As Tony Award-time comes around and the theater celebrates itself, we can turn to a treasure trove of theater history in the photos of the venerable Broadway photographer Leo Friedman. WNYC’s Sara Fishko takes a quick look at Friedman’s place in Broadway history.
The photographer Leo Friedman, now 92, shot pictures of theater legends for decades during Broadway’s "Golden Age", the 1950s and 60s. Friedman's work provides us with iconic on-stage and backstage images of Elizabeth Taylor, Richard Burton, Laurence Olivier, Katharine Hepburn, Barbra Streisand, and many others. His photography was especially dynamic for the time, as he worked in the 35 mm format. Unlike some of the less flexible formats in use then, 35mm allowed him to capture actors, singers and dancers in motion. His iconic shot of Carol Lawrence and Larry Kert (West Side Story original cast), running down the street, is one of the most familiar theater shots ever taken.

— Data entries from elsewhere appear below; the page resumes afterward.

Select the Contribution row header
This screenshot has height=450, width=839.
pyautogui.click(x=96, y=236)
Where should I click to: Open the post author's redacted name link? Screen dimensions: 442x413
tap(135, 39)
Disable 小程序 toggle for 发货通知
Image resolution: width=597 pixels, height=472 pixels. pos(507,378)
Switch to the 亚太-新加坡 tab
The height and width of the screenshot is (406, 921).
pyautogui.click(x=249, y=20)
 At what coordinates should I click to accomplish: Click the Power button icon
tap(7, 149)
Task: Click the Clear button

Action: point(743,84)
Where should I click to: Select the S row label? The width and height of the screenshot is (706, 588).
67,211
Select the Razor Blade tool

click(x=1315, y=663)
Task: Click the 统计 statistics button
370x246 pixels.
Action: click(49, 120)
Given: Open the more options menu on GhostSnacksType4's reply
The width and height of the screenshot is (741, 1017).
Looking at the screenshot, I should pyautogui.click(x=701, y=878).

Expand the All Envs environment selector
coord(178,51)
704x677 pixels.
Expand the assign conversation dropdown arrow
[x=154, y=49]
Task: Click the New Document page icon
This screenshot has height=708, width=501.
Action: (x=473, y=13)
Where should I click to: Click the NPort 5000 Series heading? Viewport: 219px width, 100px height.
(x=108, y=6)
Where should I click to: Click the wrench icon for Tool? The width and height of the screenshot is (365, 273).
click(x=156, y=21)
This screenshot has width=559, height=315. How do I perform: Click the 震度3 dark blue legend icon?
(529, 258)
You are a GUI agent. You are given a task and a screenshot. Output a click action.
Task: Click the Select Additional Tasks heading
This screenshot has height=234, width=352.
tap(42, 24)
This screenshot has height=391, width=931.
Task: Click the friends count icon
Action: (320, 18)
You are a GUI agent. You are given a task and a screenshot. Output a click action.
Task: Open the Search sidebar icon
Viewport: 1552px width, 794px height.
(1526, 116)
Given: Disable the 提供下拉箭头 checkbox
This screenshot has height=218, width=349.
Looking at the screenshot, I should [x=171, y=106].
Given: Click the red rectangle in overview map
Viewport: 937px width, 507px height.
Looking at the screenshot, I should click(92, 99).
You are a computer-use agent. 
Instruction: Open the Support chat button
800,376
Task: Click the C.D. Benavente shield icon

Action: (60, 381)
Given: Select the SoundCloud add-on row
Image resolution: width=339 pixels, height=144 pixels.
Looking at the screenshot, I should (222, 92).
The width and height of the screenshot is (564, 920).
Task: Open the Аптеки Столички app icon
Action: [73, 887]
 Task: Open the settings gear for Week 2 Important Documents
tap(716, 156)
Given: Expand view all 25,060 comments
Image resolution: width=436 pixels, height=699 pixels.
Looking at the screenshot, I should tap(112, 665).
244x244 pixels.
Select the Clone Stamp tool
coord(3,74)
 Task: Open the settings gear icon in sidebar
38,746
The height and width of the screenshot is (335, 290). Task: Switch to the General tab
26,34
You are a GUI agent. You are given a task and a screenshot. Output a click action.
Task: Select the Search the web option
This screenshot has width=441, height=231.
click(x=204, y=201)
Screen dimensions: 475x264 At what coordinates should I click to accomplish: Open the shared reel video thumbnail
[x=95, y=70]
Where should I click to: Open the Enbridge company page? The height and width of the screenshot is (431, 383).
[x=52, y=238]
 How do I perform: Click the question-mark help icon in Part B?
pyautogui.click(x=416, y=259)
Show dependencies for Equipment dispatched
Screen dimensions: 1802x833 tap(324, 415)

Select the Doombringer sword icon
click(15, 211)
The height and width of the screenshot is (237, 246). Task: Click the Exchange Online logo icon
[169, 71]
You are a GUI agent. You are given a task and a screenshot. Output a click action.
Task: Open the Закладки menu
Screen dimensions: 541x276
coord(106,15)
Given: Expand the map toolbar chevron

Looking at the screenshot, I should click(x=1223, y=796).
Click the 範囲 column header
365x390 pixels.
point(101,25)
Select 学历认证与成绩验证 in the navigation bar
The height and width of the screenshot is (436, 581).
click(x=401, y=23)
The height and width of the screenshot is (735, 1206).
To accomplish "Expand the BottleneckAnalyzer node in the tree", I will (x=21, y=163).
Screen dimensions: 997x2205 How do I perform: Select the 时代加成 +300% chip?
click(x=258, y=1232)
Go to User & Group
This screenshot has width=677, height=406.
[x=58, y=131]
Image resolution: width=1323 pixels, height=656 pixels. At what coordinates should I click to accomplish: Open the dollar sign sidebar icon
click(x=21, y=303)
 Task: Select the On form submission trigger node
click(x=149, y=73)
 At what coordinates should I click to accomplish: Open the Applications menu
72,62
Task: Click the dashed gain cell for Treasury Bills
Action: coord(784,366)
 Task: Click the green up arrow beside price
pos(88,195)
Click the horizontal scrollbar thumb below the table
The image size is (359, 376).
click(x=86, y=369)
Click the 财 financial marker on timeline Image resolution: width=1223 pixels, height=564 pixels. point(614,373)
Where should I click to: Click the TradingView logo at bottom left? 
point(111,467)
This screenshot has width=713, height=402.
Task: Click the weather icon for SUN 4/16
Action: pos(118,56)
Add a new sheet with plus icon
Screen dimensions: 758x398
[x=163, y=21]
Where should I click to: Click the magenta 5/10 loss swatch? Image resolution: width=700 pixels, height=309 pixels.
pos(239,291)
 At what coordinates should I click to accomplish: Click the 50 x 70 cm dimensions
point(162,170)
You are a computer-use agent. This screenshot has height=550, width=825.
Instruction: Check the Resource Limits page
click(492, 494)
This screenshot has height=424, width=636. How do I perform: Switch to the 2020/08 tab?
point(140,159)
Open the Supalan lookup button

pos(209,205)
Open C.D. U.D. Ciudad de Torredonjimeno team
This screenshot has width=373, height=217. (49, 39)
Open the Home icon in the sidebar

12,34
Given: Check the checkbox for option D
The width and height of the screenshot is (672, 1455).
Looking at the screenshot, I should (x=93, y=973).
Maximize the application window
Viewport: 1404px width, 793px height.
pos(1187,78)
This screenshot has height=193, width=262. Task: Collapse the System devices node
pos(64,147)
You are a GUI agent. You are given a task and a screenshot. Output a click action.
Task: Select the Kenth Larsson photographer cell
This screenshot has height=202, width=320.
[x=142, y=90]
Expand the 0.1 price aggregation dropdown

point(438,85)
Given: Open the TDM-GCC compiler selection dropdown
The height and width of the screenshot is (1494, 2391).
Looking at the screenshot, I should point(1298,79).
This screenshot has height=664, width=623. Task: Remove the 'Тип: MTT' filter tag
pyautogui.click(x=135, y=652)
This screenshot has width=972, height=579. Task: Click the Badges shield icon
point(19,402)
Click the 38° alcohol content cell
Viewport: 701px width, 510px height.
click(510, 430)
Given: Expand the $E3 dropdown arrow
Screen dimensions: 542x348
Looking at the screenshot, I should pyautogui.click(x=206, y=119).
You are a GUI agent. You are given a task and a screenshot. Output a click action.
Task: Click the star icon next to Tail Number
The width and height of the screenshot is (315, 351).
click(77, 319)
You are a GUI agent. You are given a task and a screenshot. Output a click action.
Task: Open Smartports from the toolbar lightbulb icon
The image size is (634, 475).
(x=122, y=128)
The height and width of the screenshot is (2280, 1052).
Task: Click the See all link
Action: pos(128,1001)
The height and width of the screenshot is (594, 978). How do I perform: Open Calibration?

Friedman began as an office boy for legendary producer Mike Todd, and rose quickly to become a partner in his own photography studio (Friedman-Abeles), with Broadway as his beat. Over the years, he befriended many of the stars he photographed: he tells stories of bike-riding with Hepburn, having tea with Olivier and protecting Burton and Taylor from crowds of fans.